Like with all parenting principles, teaching your kids how to pursue a relationship with their heavenly Father takes action, consistency, and patience.
Here at Parent Cue, we have identified four faith skills that we want every kid to learn and practice:
HEAR: Listen to God’s Word. When we read the Bible, and listen to what God has to tell us through His word, we learn we can trust God no matter what.
PRAY: Dialogue with God. Through prayer we connect with God. We show gratitude, say we’re sorry, and express our feelings to God.
TALK: Articulate your faith. When we talk about our faith, we learn more about God and can tell others about Jesus.
LIVE: Worship with your life. Worshipping God is more than just singing songs. Worship is about living life in a way that honors God.

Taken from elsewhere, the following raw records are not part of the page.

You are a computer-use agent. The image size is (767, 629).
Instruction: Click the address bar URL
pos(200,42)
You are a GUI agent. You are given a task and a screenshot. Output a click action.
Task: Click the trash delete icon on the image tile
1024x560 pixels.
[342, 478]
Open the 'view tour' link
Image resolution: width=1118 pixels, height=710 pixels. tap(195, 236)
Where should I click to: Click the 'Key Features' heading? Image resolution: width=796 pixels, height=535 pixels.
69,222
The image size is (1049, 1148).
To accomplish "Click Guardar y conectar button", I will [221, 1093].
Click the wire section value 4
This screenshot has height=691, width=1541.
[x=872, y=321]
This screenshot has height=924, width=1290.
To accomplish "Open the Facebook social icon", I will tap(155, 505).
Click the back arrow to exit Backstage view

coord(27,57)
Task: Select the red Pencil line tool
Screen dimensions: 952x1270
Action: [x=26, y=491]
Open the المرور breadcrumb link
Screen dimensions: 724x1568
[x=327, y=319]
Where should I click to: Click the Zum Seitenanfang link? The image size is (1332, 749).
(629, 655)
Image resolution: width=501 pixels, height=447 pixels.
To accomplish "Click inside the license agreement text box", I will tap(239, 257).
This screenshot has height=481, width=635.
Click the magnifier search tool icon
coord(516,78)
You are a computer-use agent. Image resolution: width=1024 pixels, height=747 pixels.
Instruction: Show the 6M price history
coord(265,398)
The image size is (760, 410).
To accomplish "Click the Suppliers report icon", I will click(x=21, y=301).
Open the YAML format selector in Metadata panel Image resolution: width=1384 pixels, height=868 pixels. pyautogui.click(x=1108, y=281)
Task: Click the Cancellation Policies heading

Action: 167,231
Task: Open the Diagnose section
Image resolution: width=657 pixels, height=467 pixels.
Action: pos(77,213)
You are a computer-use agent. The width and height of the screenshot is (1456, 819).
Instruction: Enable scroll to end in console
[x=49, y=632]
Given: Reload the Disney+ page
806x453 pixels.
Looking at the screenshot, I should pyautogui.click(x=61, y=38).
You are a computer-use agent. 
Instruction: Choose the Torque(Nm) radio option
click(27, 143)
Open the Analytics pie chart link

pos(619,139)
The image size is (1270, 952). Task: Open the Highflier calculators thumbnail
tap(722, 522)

These four faith skills have the potential to create an incredible spiritual foundation in the lives and futures of your kids. So . . . how do we go about making these four practices daily habits for our kids? Here are a few tips:
• It’s never too late to start. 8-years-old. 18-years-old. It doesn’t matter. God has a way of gracefully filling in the gaps.
• It’s never too early to start. Taking your baby to church (after your doctor gives everyone the medical “all clear”) is one way to establish that church (therefore, God) is safe and fun.
• You don’t have to have all the answers. I grew up in church, have studied in Bible college, and worked on staff at a church for many years, and I am still fuzzy on what I believe when it comes to some theological issues. Heck, I get rusty on the details of many “famous” Bible stories. I mean, Elijah and Elisha? Who can keep track of who is who? It’s okay – healthy, even – to say, “I don’t know,” when it comes to questions about faith. Other great responses are, “Let’s ask someone who knows more,” “Let’s look it up together,” or, “That’s a great question to save for down the road.”
• Tap into resources. There are tons available—apps, blogs, and books. Last year, a team of us got together to write a devotional for elementary school students that talks all about faith. It’s called Where in the World, and it’s an interactive journal that walks students through the life of Paul. I wouldn’t be mad if you checked it out. (Insert embarrassed-face emoji here.)
• It starts with you. The best way to teach kids faith skills is to practice them in our own lives. You don’t have to make a production out of every quiet time, but modeling a daily pursuit of your relationship with God accomplishes way more than our words ever could.
Just remember–God has uniquely wired you to raise your kid. You can do this. Ask for help–from parents who are further along in their season of life and from God.